= Mobile privatization =

Mobile privatization can be described as an individual's attachment to a mobile device. This leads to a feeling of being "at home" while connected to a device in a mobile setting. Using a mobile device, an individual can feel as though they could travel anywhere in the world while still feeling comfortable because of the connectivity of their mobile device. The connection creates a sense of familiarity, resulting in the individual's identity becoming attached to their mobile service provider. This concept leads to the idea that "home" does not need to be a domestic structure featuring walls and a roof, but that the mobile sense of connection provides a portable community similar to a home environment.

==History of the concept==
The term was first used by Raymond Williams in his 1974 book Television: Technology and Cultural Form. Williams described the main contradiction in modern society as the one between mobility and home-centered living. He considered that television can negotiate that contradiction by providing users privacy to view the world.
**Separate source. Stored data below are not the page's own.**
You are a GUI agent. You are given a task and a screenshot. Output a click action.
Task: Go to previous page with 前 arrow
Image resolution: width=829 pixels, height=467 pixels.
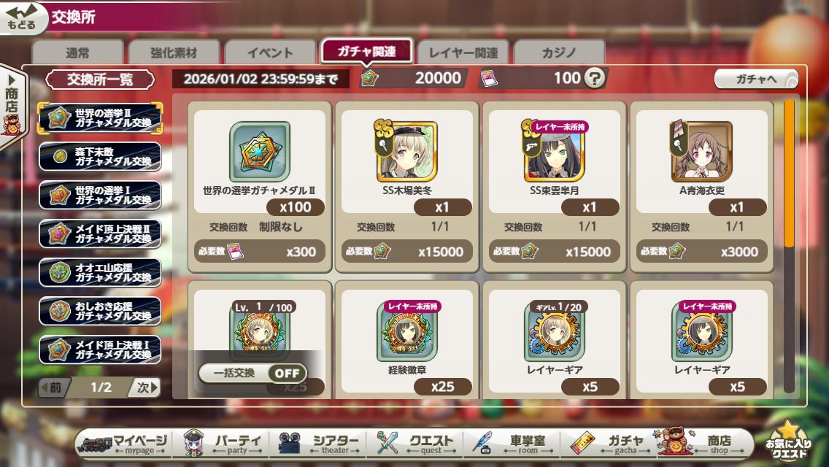click(55, 387)

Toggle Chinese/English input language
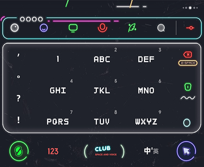[151, 151]
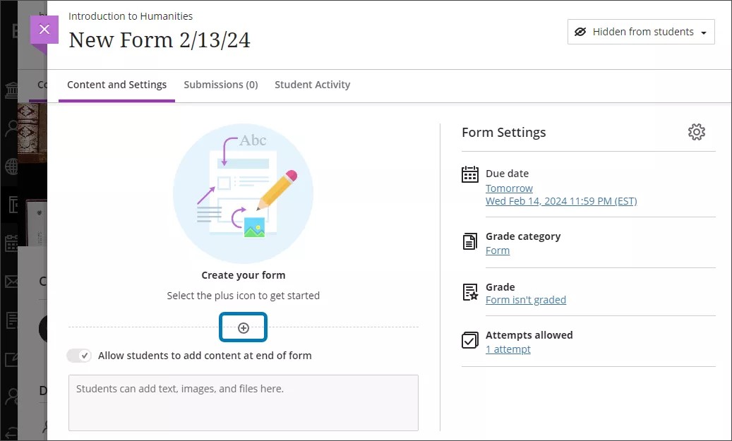Open the Form grade category link

pos(498,250)
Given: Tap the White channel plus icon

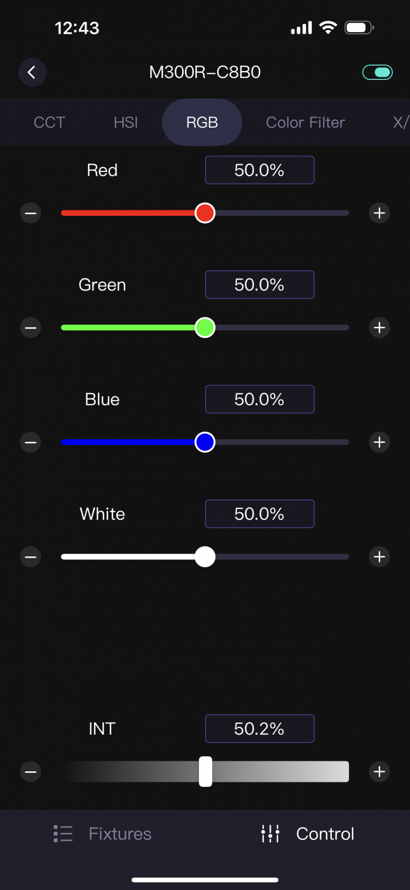Looking at the screenshot, I should (380, 557).
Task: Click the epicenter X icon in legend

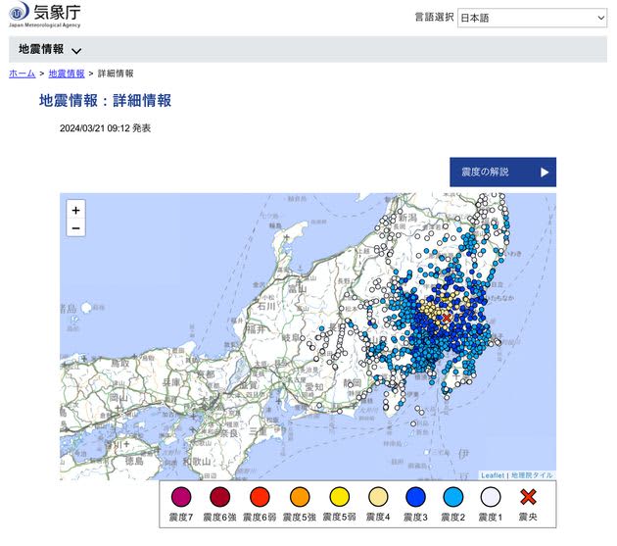Action: pos(529,498)
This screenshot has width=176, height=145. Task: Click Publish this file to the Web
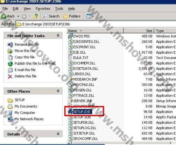coord(35,63)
Paul du Gay, of the Copenhagen Business School, developed this theory in 2001. His main perspective was that home, for Williams, is a shrunken social space where isolated individuals gain vicariously increased mobility. Accordingly, he introduced the concept of “mobile privatised social relations”. Henrikson applied the concept of Technological Determinism to conclude that “Technologies can be designed, consciously or unconsciously, to open certain social options and close others”.

In 2005, Kenichi Fujimoto, Professor of Informatics and Mediology at Mukogawa Women's University, came up with a theory called "Nagara Mobilism". Nagara means people have the ability to handle different process like text, video and sound at the same time. He reaffirmed the contradiction between the physical and virtual home, and explained that increased privacy of public space can make the contradiction stronger. In 2007, the term glocalization was introduced. It means that when individuals utilize mobile technology, their social networks expand while making themselves much closer to the local community.

Hans Geser, a professor at the University of Zürich, has isolated four main features of mobile technology that weaken societal development:
- By increasing the pervasiveness of primary, particularistic social bonds.
- By reducing the need for time based scheduling and coordination.
- By undermining institutional controls and replacing location-based communication systems with person-based.
- By providing support for anachronistic “pervasive roles”.